In the literature, higher frequency (>10 kHz) modification of phase spectra are related to cellular growth on invasive neural implants (Williams et al 2007). Similarly, impedance analysis of gold electrodes shows a characteristic increase in the frequency range 100–10,000 Hz when covered with a confluent monolayer of epithelial cells (Wegener & Sieber 1996).

In this study, the 1 kHz impedance magnitude value didn't significantly change over time and, in general, across frequencies, the magnitude remained stable throughout the experiment. Interestingly, impedance phase values showed an increasing trend, with stabilization occurring about two weeks after implantation, which was most evident at frequencies around 100 Hz and present up to 1000 Hz. Visualization of the time-frequency spectrogram of the VEP signal showed a distribution of power post-stimulus below 200 Hz, thus contained within the frequency range in which phase showed the greatest variability. This change may be due to the hydrophobic behavior of metals that, in aqueous environment, become more susceptible to surface fouling and protein adsorption (Berggren et al 2001, Cui 2015). Phase values increasing at 100 Hz have been observed in previous studies using the endovascular neural interface at 4 days (Oxley et al 2016) or 8–14 days (Opie et al 2016) after implantation. The present study investigated the impedance trend in parallel with changes in neural recordings. While histological analysis is needed to confirm our findings, our results suggest that a combination of protein absorption and cell growth may have occurred at the electrode-tissue interface. This effect was reflected in an attenuation of the recorded signal, and stabilized 2 weeks after Stentrode deployment.
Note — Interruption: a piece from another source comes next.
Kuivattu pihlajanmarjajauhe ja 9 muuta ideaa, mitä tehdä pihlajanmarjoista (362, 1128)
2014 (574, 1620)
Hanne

One of the limitations of this study is the use of flash-VEP for the analysis of spatial resolution achievable with the Stentrode. This is due both to the cortical position of the array and the nature of the flash visual stimulus, which evokes a broad neural response across occipital and parietal lobes. To further investigate this aspect, which is required to determine the range of applicability of the Stentrode, the delivery of a more structured visual stimulation appears more suitable.

The architecture of the primary visual cortices in mammalian brains shows well defined spatial organization based on receptive fields (Sereno & Allman 1991). Receptive fields are responsive to selective attributes of the visual scene, such as position, orientation, direction of movement, spatial frequency (Hubel & Wiesel 1962). Moreover, human studies have shown that receptive fields form a retinotopic map; thus, the location of information at a cortical level is as a projection with some level of distortion of the visual field (Wandell et al 2007, Harvey & Dumoulin 2011, Wandell & Winawer 2011). These findings have largely contributed to determine the origin and cortical spread of local field potentials (Katzner et al 2008, Xing et al 2009). With a similar approach, checkerboard or sinusoidal gratings might be more suitable to allow a more selective activation of the primary visual cortices and therefore evaluate inter-electrode differences in recording quality.